**Activity:**
What you write must be the listing below in full, word for word, minus its pictures.

****

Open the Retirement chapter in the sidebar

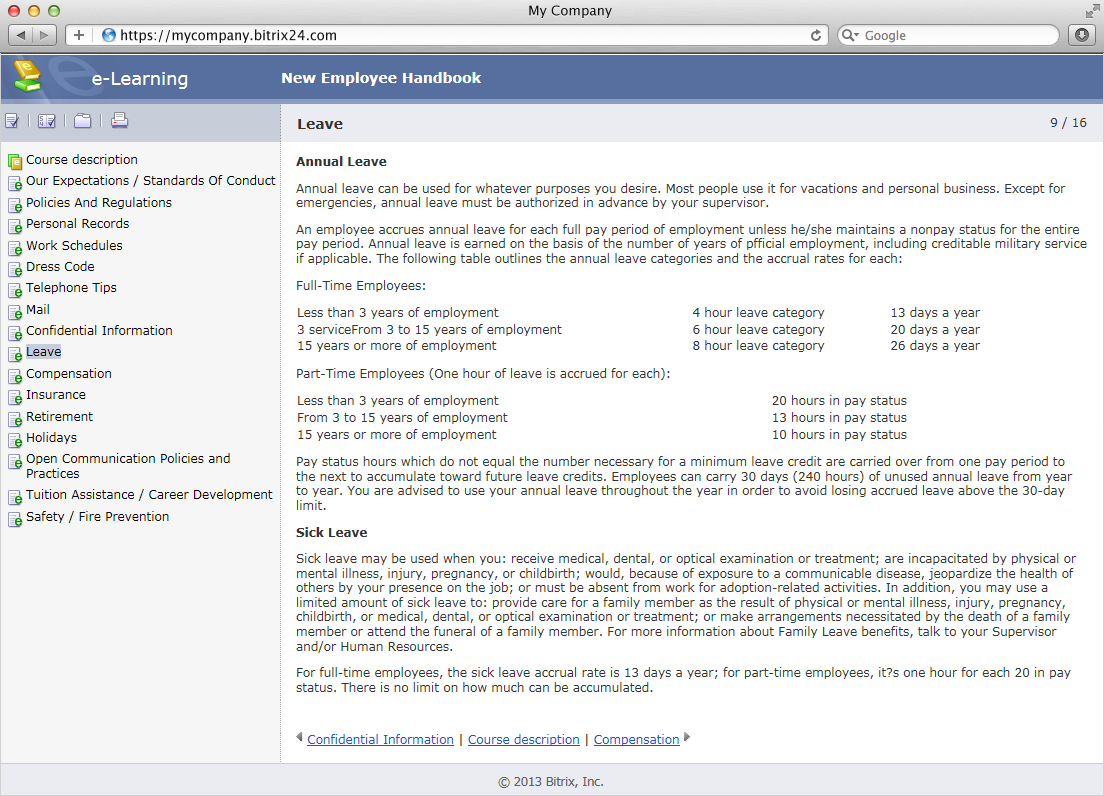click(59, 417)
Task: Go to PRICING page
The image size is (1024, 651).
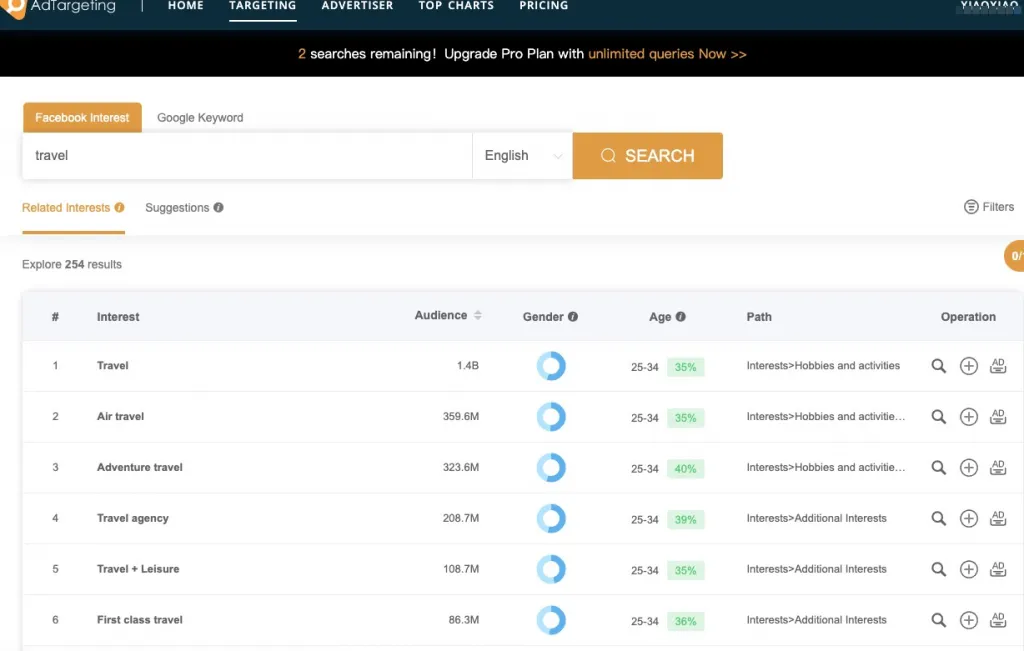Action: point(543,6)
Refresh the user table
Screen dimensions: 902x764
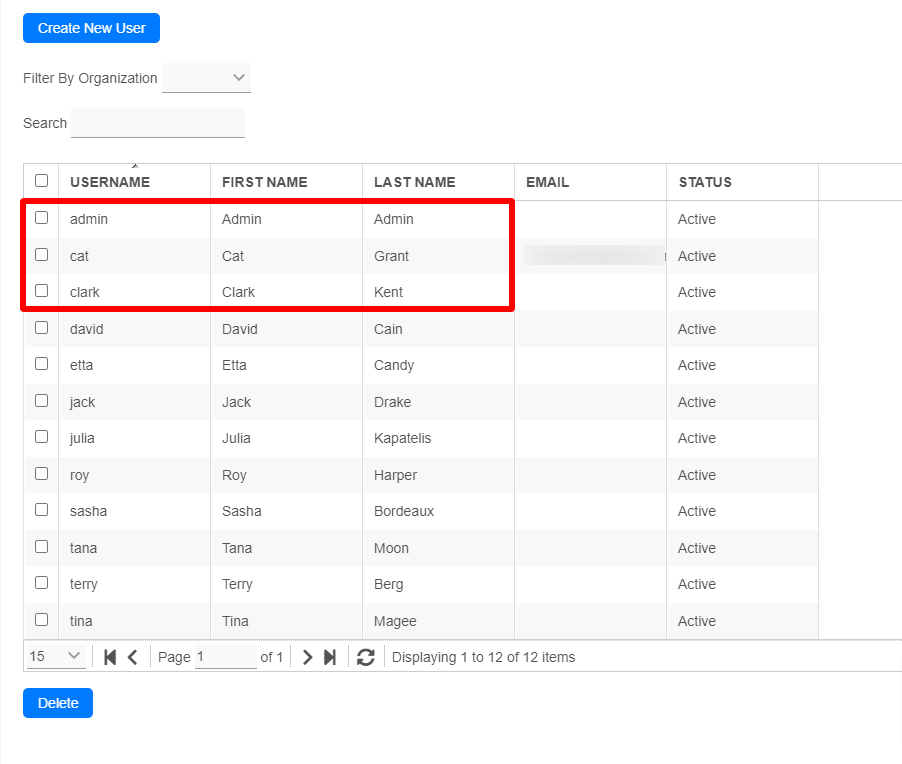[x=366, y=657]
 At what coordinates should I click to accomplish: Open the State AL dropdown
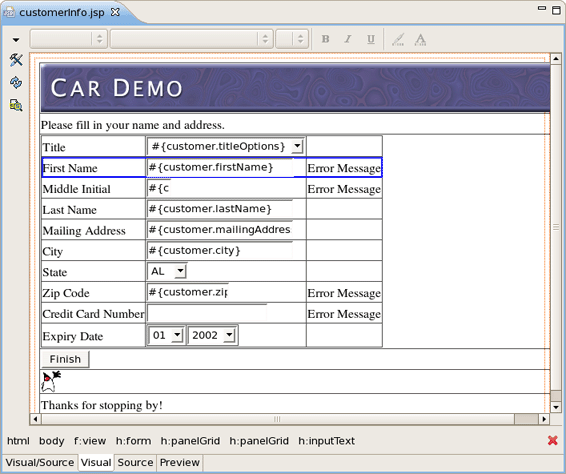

****

**Written reply:**
Open the Retirement chapter in the sidebar

click(59, 417)
Task: Go to PRICING page
The image size is (1024, 651).
Action: point(543,6)
Refresh the user table
Screen dimensions: 902x764
[x=366, y=657]
 At what coordinates should I click to accomplish: Open the State AL dropdown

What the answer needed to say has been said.